Short problem 1 -> According to the review of "Silver Borne," what saved Samuel after he tried to kill himself?
Short problem 2 -> List the parts of the "real world" that, according to the review of "Silver Borne," the plots never drift too far from.
Short problem 3 -> Write out the part of the review of "Silver Borne" that opens with the words containing "After a disastrous" and closes with "gunning for werewolves.".

Reading passage ->
So of course, she starts experiencing some major trouble in "Silver Borne," the fifth book about a mechanic with a knack for getting into supernatural trouble. Patricia Briggs deftly weaves together werewolf pack problems with a fae hunt for a mysterious book, while also turning her focus to Mercy's troubles with the pack, and Samuel's inner turmoil. It's a bit scattered at times, but still brilliant.
After a disastrous date with Adam, Mercy learns that Samuel has tried to kill himself -- and the only thing that saved him was his inner wolf, who is now in control of his mind and body. Whenever that happens it leads to madness and death, and the Marrok will kill his own son if he finds out. To make matters worse, she's faced with subtle magical sabotage from the wolf pack, and a TV bounty hunter shows up in town gunning for werewolves.
But Mercy's biggest problem is that the fae are trying to kill her, so they can get their hands on a mysterious book called the Silver Borne, which has been entrusted to her -- and then they capture a young friend of hers as a hostage. As she struggles to save Samuel from his hopelessness and the pack from internal strife, Mercy will have to take on a fairy queen who wants the Silver Borne for herself. But she has some allies who aren't about to just give in...
"Silver Borne" isn't quite as even as the last few Mercy Thompson books, mainly because Briggs swings between pack politics and the whole fae book disaster, spending a little too long on each for long periods (come on! There's a hostage! This is no time to infight!). But that unevenness isn't enough to stop it from being the sort of urban fantasy that Briggs writes best -- bloody, grimy, but with plenty of heart and passion at its core.
Briggs' prose is as solid as her storyline -- lean and muscular ("he was a tall, sleek warrior with skin dark as wet bark. Sunlight tinted his hair gold"), with moments of humor (Sam as a "pony"), and some wonderfully tense fight scenes spattered with blood and magic. And compared to many authors, she juggles the werewolf politics and fae plotting very smoothly, never letting the plots drift too far from the "real world" of reality TV, broken-down cars and trailers in the desert.

Entries from a data source
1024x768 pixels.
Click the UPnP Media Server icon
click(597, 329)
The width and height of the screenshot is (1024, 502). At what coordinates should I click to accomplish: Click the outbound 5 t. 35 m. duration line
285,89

Worked answer 1 -> His inner wolf saved him.

Worked answer 2 ->
- Reality TV
- Broken-down cars
- Trailers in the desert

Worked answer 3 ->
After a disastrous date with Adam, Mercy learns that Samuel has tried to kill himself -- and the only thing that saved him was his inner wolf, who is now in control of his mind and body. Whenever that happens it leads to madness and death, and the Marrok will kill his own son if he finds out. To make matters worse, she's faced with subtle magical sabotage from the wolf pack, and a TV bounty hunter shows up in town gunning for werewolves.